Samedi, les pro-annulations ont donc répliqué. Dans une lettre ouverte, des collectifs féministes interpellaient des responsables politiques, dont la ministre de la Culture François Nyssen et les partenaires du festival Papillons de nuit. «Cessons de promouvoir lors d'événements publics, financés notamment par des deniers publics, des hommes qui se sont rendus coupables de féminicides et de violences extrêmes sur des femmes […]. En tant que partenaire de ce festival vous participez à son financement, lui apportez une caution politique, morale et institutionnelle», peut-on lire. Message apparemment reçu par le conseil départemental de la Manche, qui a annoncé trois jours plus tard le retrait de sa subvention au festival, 34 000 euros pour un budget de 3 millions. Les organisateurs, eux, persistent et signent. Dans un nouveau communiqué, publié dans la foulée de l'annonce, ils déplorent «le désengagement» du conseil mais maintiennent «l'intégrité de la programmation». «Les institutions politiques, quelles qu'elles soient, n'ont pas de droit d'ingérence dans les choix artistiques», écrivent-ils. Est également invoqué «le droit pour tout citoyen à une vie professionnelle après le temps de la justice. Il est impensable de se substituer à l'institution judiciaire alors que nous sommes simplement des acteurs culturels de notre territoire, et tant que tels, nous nous refusons à censurer un artiste». C'est là tout le débat.
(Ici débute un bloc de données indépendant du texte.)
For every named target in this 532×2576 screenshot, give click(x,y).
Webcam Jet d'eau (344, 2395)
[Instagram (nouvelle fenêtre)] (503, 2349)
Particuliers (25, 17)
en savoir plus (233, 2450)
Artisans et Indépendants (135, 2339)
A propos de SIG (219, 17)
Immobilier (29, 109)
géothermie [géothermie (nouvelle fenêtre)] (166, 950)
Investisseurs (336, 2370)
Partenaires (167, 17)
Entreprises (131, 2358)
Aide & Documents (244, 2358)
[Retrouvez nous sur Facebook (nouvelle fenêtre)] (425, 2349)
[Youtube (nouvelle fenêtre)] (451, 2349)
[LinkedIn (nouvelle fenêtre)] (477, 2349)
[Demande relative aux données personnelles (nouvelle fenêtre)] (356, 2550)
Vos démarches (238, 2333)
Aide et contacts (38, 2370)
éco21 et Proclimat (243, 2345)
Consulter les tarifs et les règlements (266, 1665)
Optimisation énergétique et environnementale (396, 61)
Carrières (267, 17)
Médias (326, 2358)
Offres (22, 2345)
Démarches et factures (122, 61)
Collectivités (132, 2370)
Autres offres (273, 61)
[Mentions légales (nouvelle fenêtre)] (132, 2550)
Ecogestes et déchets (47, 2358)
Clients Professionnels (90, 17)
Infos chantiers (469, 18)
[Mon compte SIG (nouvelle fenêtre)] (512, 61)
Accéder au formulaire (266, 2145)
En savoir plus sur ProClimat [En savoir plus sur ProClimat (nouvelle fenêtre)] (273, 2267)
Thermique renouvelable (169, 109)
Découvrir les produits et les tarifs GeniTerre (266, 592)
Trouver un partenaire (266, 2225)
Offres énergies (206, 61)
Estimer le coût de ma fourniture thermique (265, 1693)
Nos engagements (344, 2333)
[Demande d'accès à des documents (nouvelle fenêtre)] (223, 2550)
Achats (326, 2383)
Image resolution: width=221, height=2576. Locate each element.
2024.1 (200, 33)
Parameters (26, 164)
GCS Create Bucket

La ministre de la Culture, Françoise Nyssen, interpellée sur le sujet sur France Inter, a elle aussi rappelé que «la justice a tranché. [Bertrand Cantat] a aussi le droit de continuer à vivre». L'Observatoire de la liberté de création, de la Ligue des droits de l'homme, a également apporté sa contribution, affirmant qu'«aucun crime – et nous sommes bien d'accord sur la gravité exceptionnelle de celui pour lequel Bertrand Cantat a été condamné – ne justifie ce qui s'apparente à une condamnation à la mort civile sans terme ni rémission». Sauf que, comme le rappellent certaines féministes, ce n'est pas son droit légitime à la réinsertion qui est remis en question, mais sa célébration, en tant qu'artiste. Artiste dont l'œuvre n'est pas forcément à jeter, rappelle Raphaëlle Rémy-Leleu, porte-parole d'Osez le féminisme. «On ne réclame pas de brûler ou d'interdire les œuvres de Noir Désir ou de Polanski. Par contre, on essaye de convaincre les gens d'arrêter de célébrer un homme dont on sait qu'il est un agresseur», explique-t-elle dans un entretien à LCI. Et de prévenir : «Sans chercher à interdire, nous allons prendre position pour faire en sorte qu'un maximum de concerts soient annulés.» Avis aux programmateurs donc. A ce sujet, une phrase prononcée par Françoise Nyssen, et largement moins reprise dans les médias : «la ministre de la Culture n'a pas à intervenir sur la programmation. Pour autant, ça n'empêche pas les programmateurs d'agir en responsabilité». Le débat peut continuer.